ASSIGNED TASK
When writing out the listing below, reproduce every word exactly and skip the pictures.

SUPPLIED ENTRIES
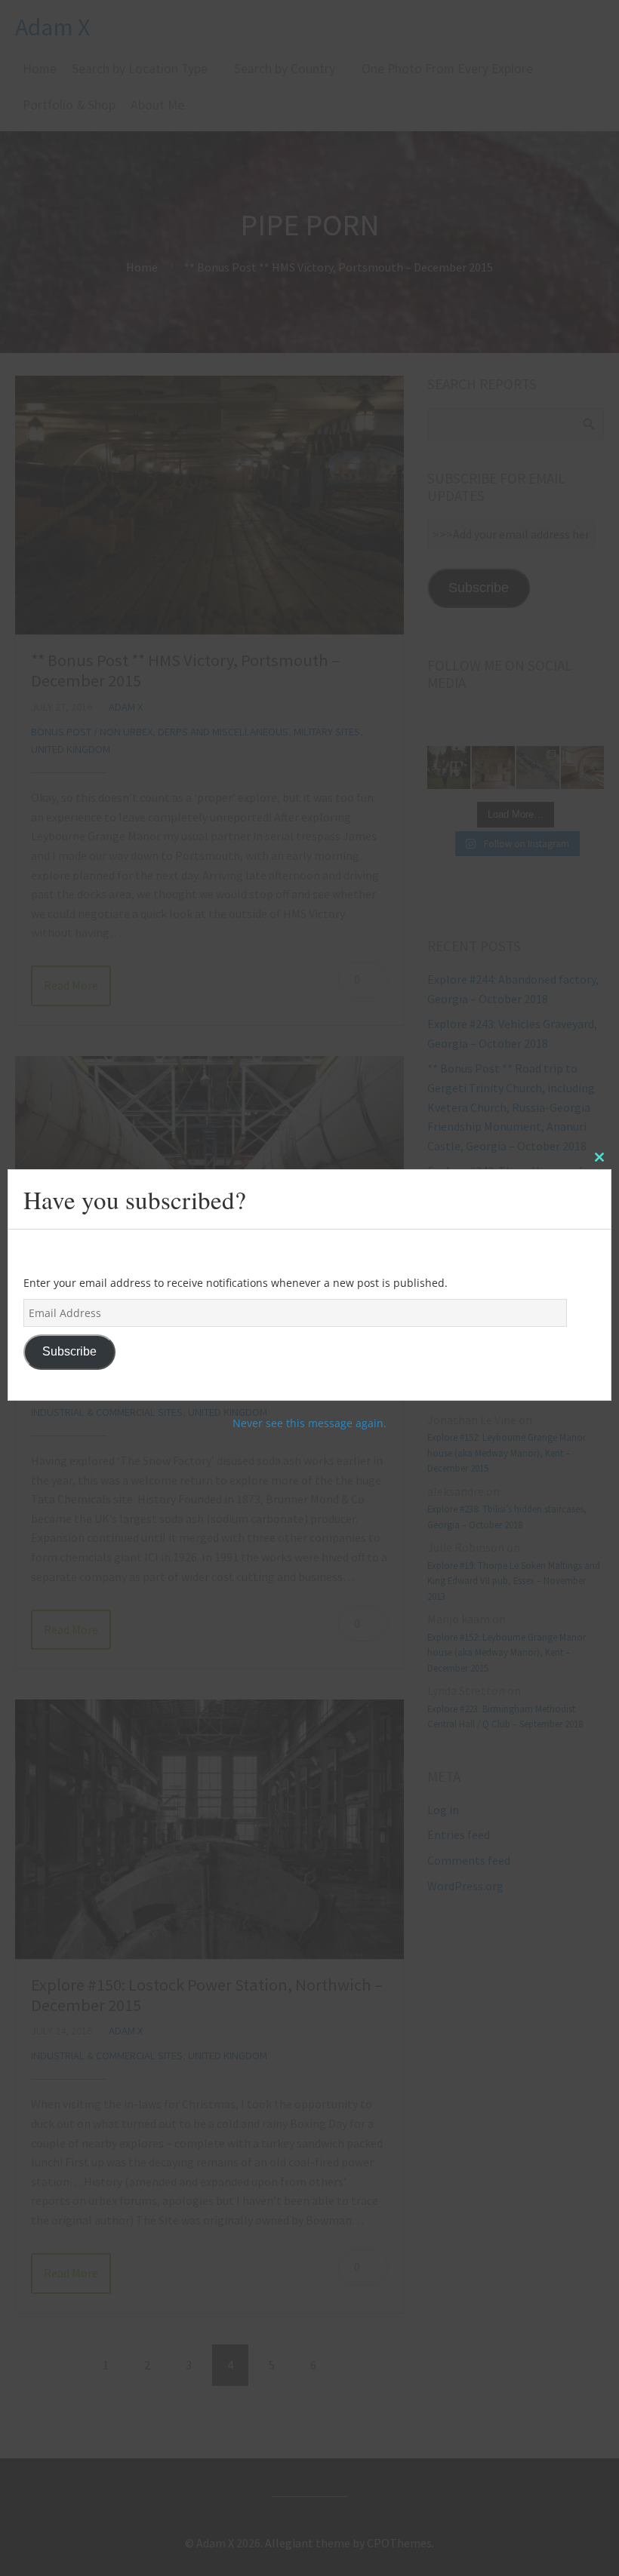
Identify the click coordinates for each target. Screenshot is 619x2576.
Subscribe (69, 1351)
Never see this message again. (309, 1423)
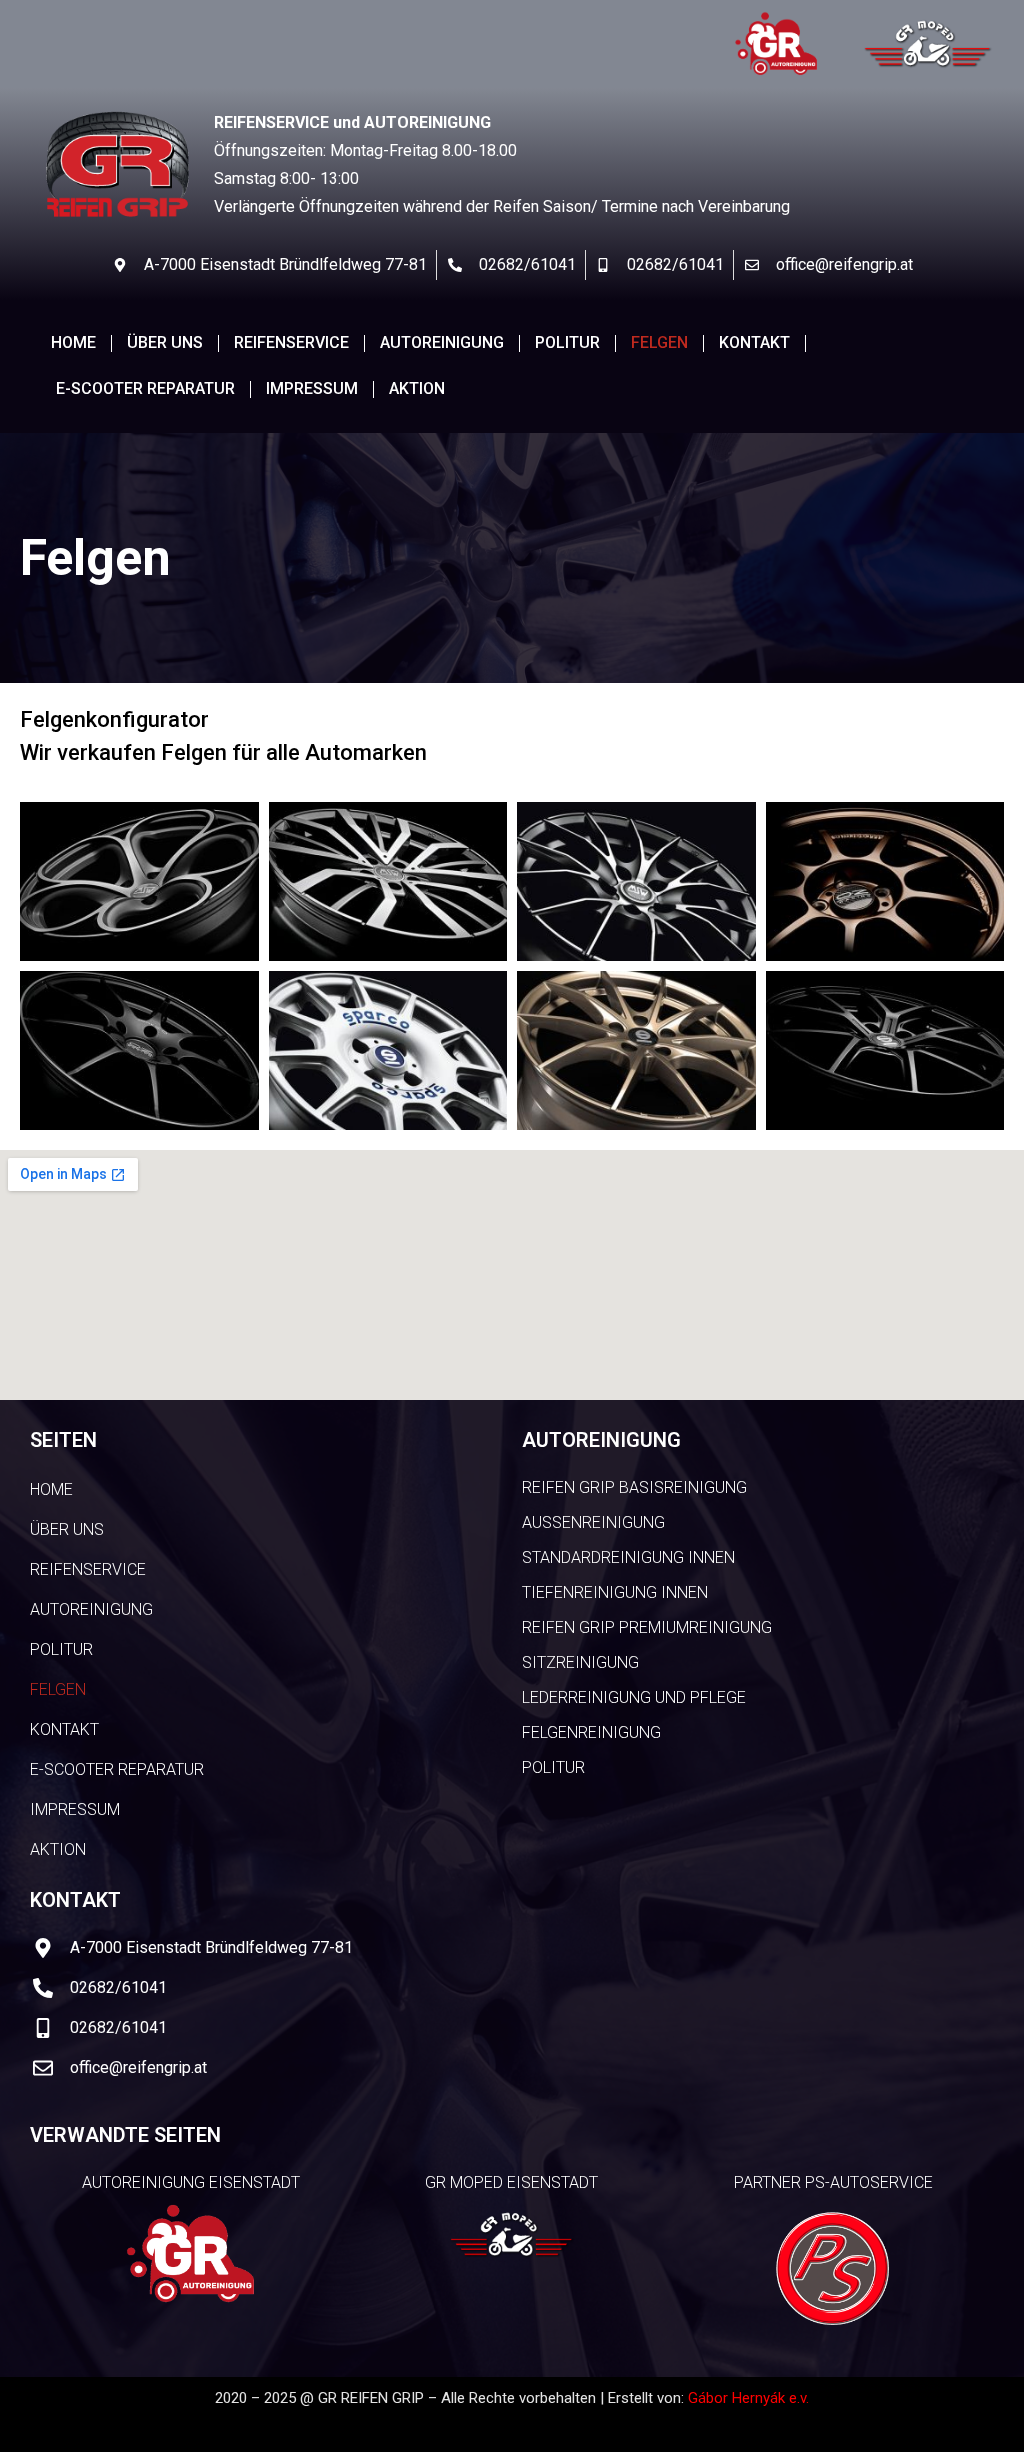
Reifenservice (291, 342)
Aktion (417, 388)
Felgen (659, 342)
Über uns (165, 342)
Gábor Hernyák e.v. (748, 2398)
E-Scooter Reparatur (145, 388)
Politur (567, 342)
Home (73, 342)
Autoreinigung (442, 342)
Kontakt (754, 342)
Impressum (312, 388)
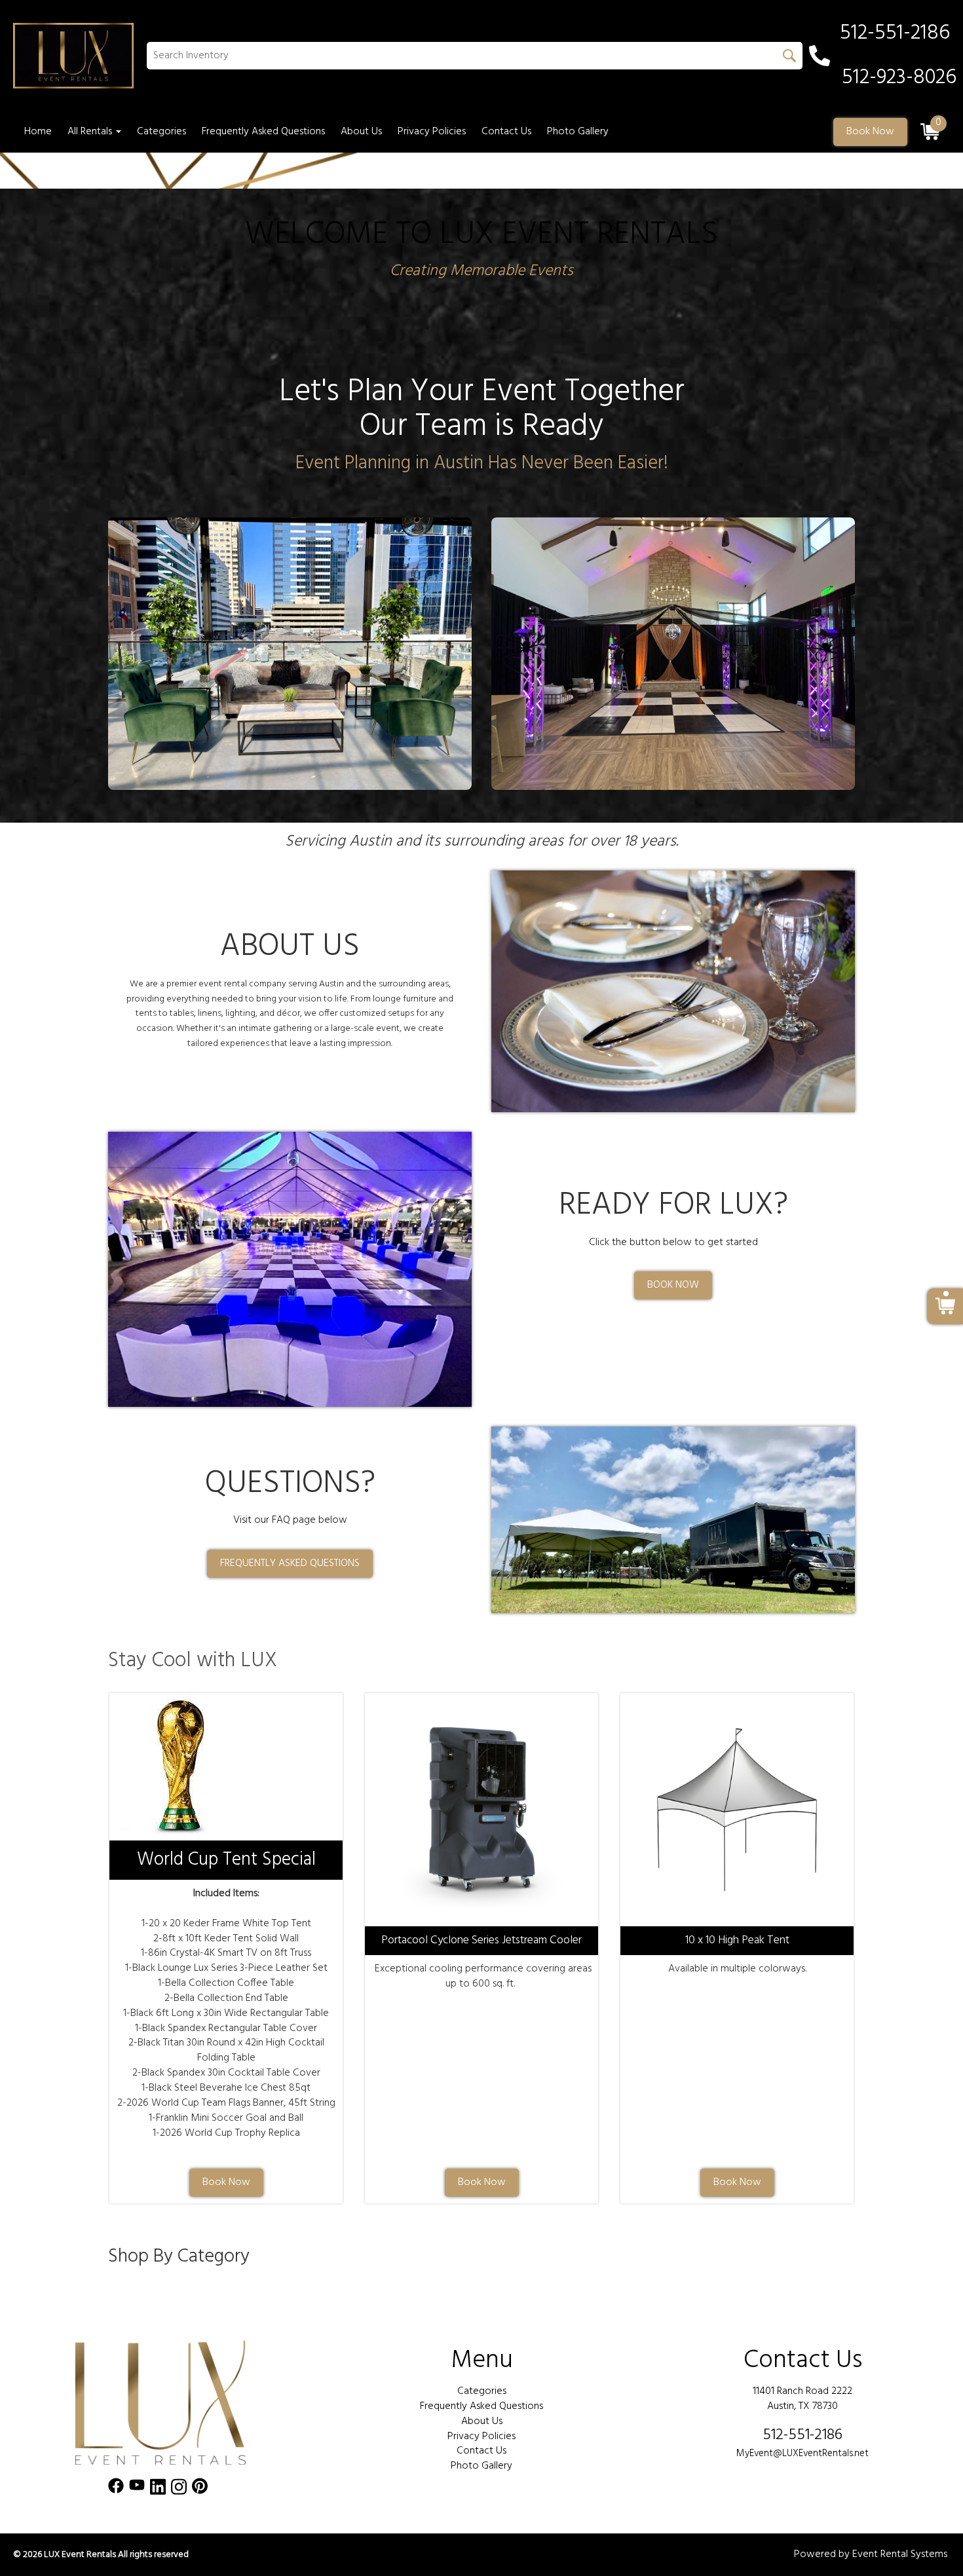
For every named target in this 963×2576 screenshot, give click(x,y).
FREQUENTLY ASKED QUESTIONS (290, 1563)
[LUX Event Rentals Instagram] (179, 2489)
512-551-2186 (802, 2435)
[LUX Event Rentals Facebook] (116, 2489)
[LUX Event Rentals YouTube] (137, 2489)
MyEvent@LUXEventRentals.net (802, 2453)
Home (38, 131)
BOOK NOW (673, 1285)
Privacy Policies (432, 131)
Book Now (870, 131)
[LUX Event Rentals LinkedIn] (158, 2489)
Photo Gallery (578, 131)
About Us (361, 131)
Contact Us (506, 131)
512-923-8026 (899, 78)
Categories (161, 131)
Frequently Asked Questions (263, 131)
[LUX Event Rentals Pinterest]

EXERCISE RESULT
Identify the click coordinates for each target. Screenshot is 619x2576.
Subscribe (69, 1351)
Never see this message again. (309, 1423)
Reifenservice (291, 342)
Aktion (417, 388)
Felgen (659, 342)
Über uns (165, 342)
Gábor Hernyák e.v. (748, 2398)
E-Scooter Reparatur (145, 388)
Politur (567, 342)
Home (73, 342)
Autoreinigung (442, 342)
Kontakt (754, 342)
Impressum (312, 388)
For every named target in this 963×2576 screenshot, give click(x,y).
FREQUENTLY ASKED QUESTIONS (290, 1563)
[LUX Event Rentals Instagram] (179, 2489)
512-551-2186 (802, 2435)
[LUX Event Rentals Facebook] (116, 2489)
[LUX Event Rentals YouTube] (137, 2489)
MyEvent@LUXEventRentals.net (802, 2453)
Home (38, 131)
BOOK NOW (673, 1285)
Privacy Policies (432, 131)
Book Now (870, 131)
[LUX Event Rentals LinkedIn] (158, 2489)
Photo Gallery (578, 131)
About Us (361, 131)
Contact Us (506, 131)
512-923-8026 (899, 78)
Categories (161, 131)
Frequently Asked Questions (263, 131)
[LUX Event Rentals Pinterest]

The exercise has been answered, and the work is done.